Finding these new strains in animals would allow us to work on ways to prevent future pandemics.
Currently, almost 70% of viruses that are transmitted to humans such as HIV, Ebola virus or lately the Coronavirus MERS(Middle East respiratory syndrome, Middle East respiratory syndrome, editor’s note) find their origin in the animal environment. For the Coronavirus, for example, researchers have directed their investigations towards dromedaries, possible vector of transmission, then on bats from Saudi Arabia.
Understanding the origin of each virus and which animals carry them is akin to an impossible mission. However, American and Bangladeshi researchers tried the experiment by analyzing flying foxes, a type of bats. This animal is known to carry the Nipah virus, responsible for encephalitis (inflammation of the brain) or respiratory damage, according to the WHO.
From some 1,897 samples collected from flying foxes, scientists have uncovered 60 different types of viruses, most of them unknown. The team then extrapolated this figure to all living animal species to arrive at an estimate of 320,000 viruses. These viruses, never before detected, could one day make their appearance and declare themselves in humans.

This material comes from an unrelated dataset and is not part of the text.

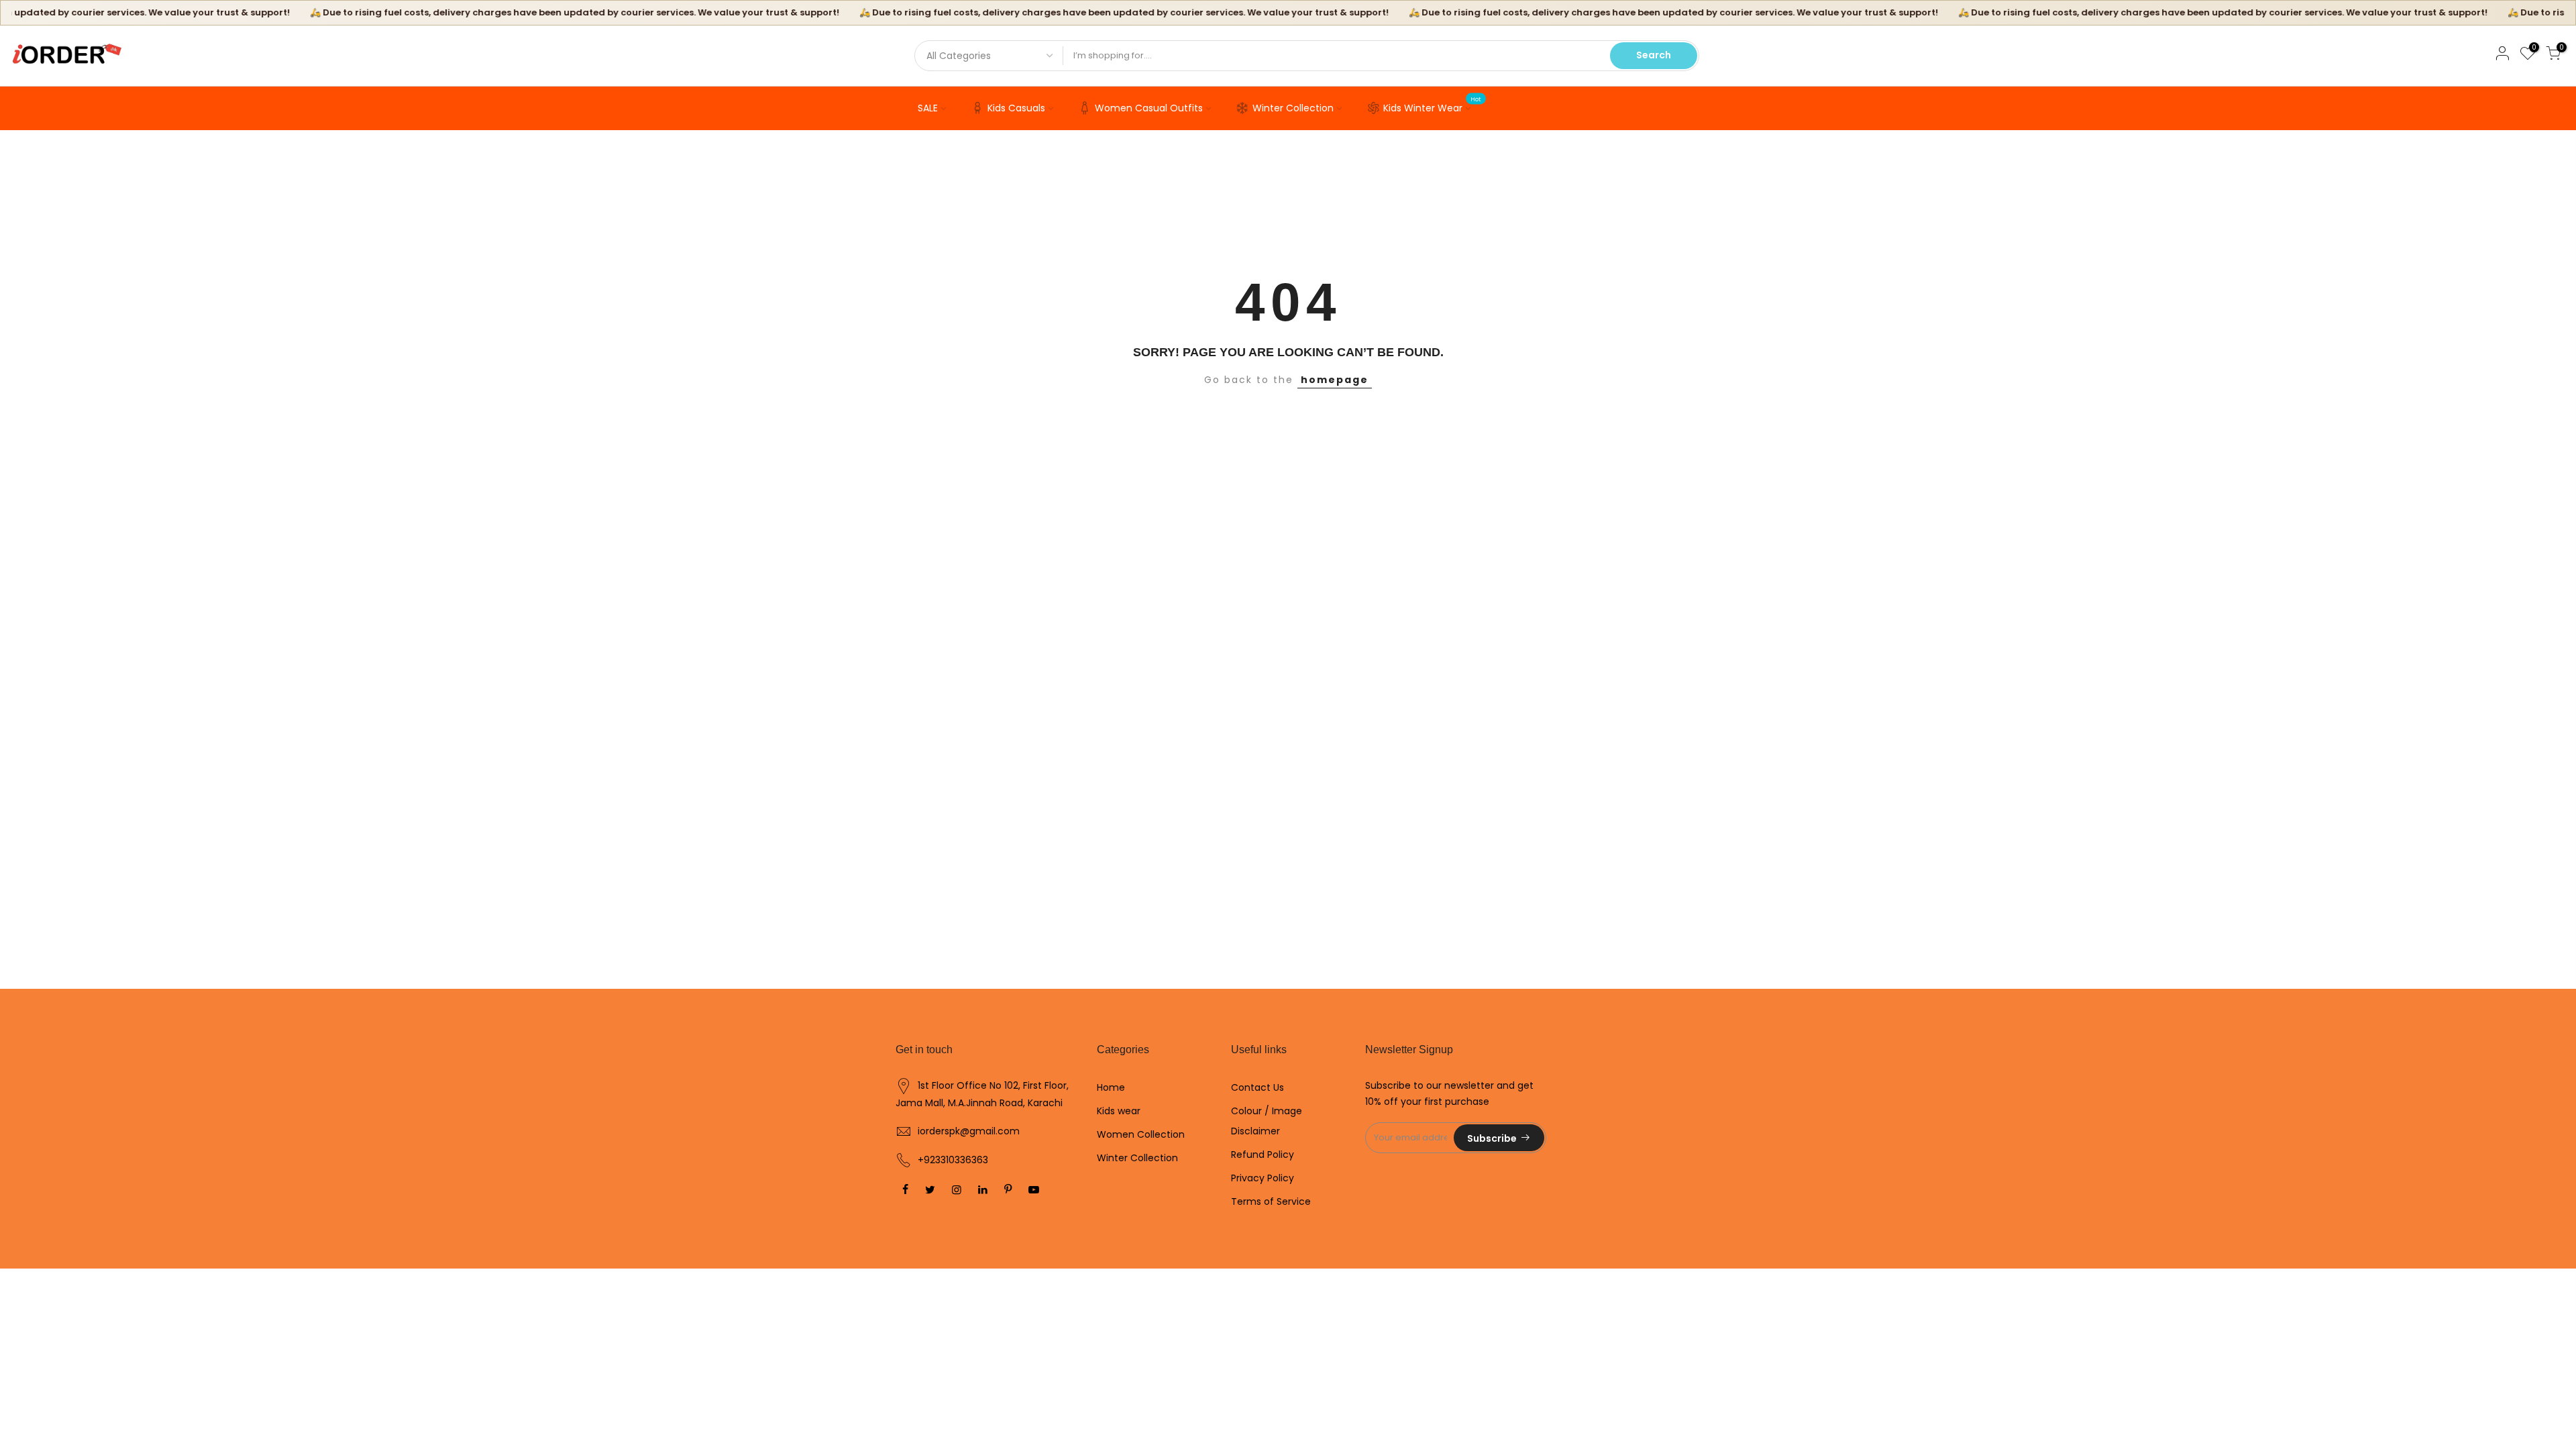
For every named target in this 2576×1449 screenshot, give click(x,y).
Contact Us (1257, 1087)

In the journal mBio, Professor Ian Lipkin, director of the Center for Infection and Immunity at Columbia University, USA, stresses the importance of establishing a census of these new viruses, in order to protect against d ‘possible illnesses. A task that could take ten years and cost a whopping six billion dollars (nearly 4.6 billion euros)!
But the game is worth the candle, assures the researcher who warns: “Today we have geographic areas with a great potential of infectious agents which could constitute a threat to human health”.
An observatory project called Predict has already started to identify viruses. He discovered 240 new strains in places where people and animals come into close contact.